Abandoné la computadora y corrí a la recámara de mis padres. Dormían. Debajo del crucifijo no había nada, ni leyenda alguna flotando sobre éste. Comencé a llorar.
- Hijo, ¿estas bien? - me preguntó mi mamá, de pronto despierta.
- Sí, mi mamá. Es que tuve un sueño feo otra vez.
FIN DE LA QUINTA SERVILLETA
Volví a mi cuarto, pero alcancé a escuchar que mis padres conversaban preocupados. En la pantalla, uno de los diablos había entrado a la casa, había acabado conmigo y había aniquilado el arco luminoso. “Game Over”, titilaban las letras rojas sobre el fondo negro del monitor.
Al día siguiente no quise ir a la escuela, le dije a mi mamá que me sentía mal. Estuve todo el tiempo entrando al juego y volviendo al lugar del crucifijo. El arco ya no se veía por ningún lado. La cara de Humberto tampoco. Los diablos me atacaban por rutina. Yo me defendía sin ganas.
Desesperado, volví a escribir a la cuenta de correo en Rumania. Sólo obtuve respuesta hasta que puse, en mi petición, la firma que me asignaba el juego: Libra con ascendente en Piscis 4698-131.
-¿Tan joven eres, Libra? - dijo el destinatario en el primer correo.
-¿Cómo lo supo?
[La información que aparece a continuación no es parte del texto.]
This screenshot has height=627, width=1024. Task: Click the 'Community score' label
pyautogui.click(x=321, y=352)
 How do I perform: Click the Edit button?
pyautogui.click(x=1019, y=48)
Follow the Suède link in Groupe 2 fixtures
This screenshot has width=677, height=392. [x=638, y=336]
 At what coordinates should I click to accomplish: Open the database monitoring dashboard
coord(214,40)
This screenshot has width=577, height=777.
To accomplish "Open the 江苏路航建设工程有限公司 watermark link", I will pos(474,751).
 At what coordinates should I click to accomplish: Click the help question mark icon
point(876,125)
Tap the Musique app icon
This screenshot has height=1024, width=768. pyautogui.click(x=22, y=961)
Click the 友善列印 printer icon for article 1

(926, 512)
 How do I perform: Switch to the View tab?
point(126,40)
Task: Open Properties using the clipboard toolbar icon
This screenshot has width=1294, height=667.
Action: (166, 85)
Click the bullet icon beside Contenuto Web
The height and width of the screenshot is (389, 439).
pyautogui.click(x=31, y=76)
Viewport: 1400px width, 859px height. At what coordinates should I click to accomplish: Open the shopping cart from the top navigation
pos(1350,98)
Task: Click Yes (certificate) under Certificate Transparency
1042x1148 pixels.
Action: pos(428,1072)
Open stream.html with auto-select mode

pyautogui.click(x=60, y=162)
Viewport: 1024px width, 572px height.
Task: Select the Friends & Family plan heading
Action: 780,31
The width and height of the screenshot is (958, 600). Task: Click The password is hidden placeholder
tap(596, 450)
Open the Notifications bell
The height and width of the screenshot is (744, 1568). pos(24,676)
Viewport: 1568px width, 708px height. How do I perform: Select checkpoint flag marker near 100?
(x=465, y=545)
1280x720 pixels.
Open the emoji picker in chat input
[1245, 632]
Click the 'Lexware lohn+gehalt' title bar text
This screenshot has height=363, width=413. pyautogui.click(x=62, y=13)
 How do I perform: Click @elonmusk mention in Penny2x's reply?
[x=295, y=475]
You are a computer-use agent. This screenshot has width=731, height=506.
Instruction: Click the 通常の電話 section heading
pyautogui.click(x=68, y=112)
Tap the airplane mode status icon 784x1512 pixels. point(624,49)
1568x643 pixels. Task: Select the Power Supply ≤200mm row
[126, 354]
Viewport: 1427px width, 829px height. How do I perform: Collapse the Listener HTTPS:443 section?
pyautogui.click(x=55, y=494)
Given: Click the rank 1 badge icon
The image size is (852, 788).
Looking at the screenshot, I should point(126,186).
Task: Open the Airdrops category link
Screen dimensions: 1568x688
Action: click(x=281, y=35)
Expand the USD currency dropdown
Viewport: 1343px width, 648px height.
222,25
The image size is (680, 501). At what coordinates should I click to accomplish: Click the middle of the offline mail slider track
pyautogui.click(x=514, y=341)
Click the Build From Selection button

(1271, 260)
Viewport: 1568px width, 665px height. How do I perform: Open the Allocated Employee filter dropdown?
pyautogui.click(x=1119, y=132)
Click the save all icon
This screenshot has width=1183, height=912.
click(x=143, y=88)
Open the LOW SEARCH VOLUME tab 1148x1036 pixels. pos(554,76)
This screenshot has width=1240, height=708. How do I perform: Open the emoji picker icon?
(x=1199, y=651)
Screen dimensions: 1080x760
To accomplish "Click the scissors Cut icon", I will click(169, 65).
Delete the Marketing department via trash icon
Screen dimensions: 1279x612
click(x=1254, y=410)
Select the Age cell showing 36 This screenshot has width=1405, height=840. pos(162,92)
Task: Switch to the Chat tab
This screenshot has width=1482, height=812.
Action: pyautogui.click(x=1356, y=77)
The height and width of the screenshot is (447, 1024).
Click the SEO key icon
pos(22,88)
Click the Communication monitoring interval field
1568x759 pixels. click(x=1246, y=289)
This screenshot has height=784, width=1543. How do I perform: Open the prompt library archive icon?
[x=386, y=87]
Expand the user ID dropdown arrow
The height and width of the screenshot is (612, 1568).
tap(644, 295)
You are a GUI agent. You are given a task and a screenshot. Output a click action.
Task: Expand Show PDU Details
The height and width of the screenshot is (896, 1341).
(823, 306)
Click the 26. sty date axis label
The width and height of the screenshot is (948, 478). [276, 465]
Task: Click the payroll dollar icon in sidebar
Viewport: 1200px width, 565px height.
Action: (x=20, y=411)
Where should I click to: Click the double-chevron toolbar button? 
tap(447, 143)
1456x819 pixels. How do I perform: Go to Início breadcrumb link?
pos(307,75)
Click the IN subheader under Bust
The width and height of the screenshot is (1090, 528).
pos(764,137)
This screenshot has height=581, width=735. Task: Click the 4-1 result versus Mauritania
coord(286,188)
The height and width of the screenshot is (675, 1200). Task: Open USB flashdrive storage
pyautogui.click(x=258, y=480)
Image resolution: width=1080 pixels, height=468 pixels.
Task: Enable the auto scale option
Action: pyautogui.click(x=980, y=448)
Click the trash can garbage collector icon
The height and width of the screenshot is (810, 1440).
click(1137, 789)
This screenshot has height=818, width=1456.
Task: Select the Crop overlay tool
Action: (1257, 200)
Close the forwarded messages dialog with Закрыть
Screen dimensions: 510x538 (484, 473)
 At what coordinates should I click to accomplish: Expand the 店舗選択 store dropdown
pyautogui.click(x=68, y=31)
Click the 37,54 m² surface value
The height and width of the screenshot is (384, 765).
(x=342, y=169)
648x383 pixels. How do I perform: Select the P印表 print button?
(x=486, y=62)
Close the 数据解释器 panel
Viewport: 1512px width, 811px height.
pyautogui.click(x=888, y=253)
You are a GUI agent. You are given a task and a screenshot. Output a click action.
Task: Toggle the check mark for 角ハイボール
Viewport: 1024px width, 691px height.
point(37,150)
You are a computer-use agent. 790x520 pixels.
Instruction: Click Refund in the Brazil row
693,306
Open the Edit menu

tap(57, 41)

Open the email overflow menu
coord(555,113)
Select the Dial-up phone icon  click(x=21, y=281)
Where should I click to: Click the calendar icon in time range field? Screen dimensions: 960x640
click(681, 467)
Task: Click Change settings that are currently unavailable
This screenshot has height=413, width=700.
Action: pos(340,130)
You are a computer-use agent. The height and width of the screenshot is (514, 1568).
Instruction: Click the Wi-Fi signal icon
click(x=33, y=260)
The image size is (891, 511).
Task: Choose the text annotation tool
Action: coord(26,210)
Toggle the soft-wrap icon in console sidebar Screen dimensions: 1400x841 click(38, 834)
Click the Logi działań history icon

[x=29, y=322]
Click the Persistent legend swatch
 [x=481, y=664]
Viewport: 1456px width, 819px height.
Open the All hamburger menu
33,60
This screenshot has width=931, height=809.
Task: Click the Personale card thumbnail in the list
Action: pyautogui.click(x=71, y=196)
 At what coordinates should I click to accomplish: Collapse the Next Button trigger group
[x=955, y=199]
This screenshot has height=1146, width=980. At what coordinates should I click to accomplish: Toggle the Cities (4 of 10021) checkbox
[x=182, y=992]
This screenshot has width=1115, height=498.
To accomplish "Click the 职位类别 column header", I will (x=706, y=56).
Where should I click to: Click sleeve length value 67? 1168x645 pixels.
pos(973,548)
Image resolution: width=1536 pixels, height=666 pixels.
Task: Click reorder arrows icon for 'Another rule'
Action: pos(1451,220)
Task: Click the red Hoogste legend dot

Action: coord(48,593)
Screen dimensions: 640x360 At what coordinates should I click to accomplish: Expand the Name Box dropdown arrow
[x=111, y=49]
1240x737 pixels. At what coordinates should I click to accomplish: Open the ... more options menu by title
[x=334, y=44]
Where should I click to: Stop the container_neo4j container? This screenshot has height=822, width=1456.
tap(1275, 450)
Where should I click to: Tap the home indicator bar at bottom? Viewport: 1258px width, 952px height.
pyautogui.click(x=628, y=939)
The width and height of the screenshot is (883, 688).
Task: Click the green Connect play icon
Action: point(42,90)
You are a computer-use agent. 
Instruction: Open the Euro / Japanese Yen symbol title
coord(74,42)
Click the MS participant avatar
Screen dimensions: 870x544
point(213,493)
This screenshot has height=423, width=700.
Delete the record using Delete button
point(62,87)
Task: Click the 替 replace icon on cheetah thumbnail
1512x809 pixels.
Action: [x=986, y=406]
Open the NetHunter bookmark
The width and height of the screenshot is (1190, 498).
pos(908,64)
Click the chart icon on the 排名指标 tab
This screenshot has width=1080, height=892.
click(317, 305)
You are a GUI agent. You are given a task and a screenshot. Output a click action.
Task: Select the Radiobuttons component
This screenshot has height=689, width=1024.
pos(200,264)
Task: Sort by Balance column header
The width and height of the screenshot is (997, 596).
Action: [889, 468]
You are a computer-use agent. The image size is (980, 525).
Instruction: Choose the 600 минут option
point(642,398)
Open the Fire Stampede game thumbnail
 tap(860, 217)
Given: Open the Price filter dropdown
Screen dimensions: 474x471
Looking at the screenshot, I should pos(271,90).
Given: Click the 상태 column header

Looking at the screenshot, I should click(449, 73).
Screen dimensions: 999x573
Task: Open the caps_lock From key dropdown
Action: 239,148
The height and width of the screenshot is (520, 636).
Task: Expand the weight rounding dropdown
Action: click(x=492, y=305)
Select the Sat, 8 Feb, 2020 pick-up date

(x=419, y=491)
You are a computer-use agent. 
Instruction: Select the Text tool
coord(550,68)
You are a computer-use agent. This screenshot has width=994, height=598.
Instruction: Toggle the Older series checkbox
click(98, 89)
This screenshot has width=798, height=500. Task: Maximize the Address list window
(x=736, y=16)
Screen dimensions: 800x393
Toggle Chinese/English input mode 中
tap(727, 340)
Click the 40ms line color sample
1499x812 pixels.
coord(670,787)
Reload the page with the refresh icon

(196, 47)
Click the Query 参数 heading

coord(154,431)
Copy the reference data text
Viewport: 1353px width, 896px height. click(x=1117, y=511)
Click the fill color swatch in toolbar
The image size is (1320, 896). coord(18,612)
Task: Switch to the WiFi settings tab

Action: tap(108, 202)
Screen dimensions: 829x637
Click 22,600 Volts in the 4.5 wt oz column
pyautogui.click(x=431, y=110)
Tengo casi catorce años - contesté.
-El primer número te separa de la primera oscuridad, es decir, los días de distancia que hay hasta tu nacimiento - dijo en un segundo correo.
Temblé. No me fue muy difícil suponer a lo que se refería el segundo número. A Humberto le había salido un 7. Se me salieron las lágrimas.
-¿A qué se refiere lo del contrato? - pregunté.
- A las cláusulas de inicio, cuando jugaste por primera vez. ¿Qué no las leíste? Entregabas tu prórroga inicial por la que Abbadon quisiera concederte.
- ¿Mi prórroga inicial?
- El día señalado de tu muerte. Abaddon escoge otro para darle interés al juego. Cuando vences al señor de la destrucción, él te devuelve tu día señalado. Y se acaba el juego. Tú tienes suerte, Libra. No a muchos les da 131 jornadas para vencerlo.
Entonces entró un diablo por la ventana. No me atacó con fuego, sólo me empezó a atormentar subiéndose en mi espalda, arañándome con sus garras y sus colmillos. Mis gritos hicieron entrar a mi madre al cuarto.
- ¡Gerardo! ¡Qué te pasa! ¡Qué tienes!
Al día siguiente me trajeron aquí, a este cuarto de hospital en el que, por lo menos, los diablos no me atormentan. Sólo vuelvan por el cielo sin perderme de vista. A veces, sólo a veces, se asoman por la ventana.
Se me termina el espacio. Si crees que vale la pena, amigo de la calle, haz lo posible porque me permitan volver al juego y acabar con Abaddon. Sé que en algún otro crucifijo debe estar el arco luminoso para terminar con él.
Tengo miedo.
Estoy cansado de sentirme tan solo.
FIN DE LA SEXTA SERVILLETA
Grupo de seis servilletas encontrado en los jardines del Hospital Psiquiátrico Infantil y entregados por el doctor Jorge García, médico de guardia, a los padres de Gerardo Medina Palacios a los pocos días de su deceso.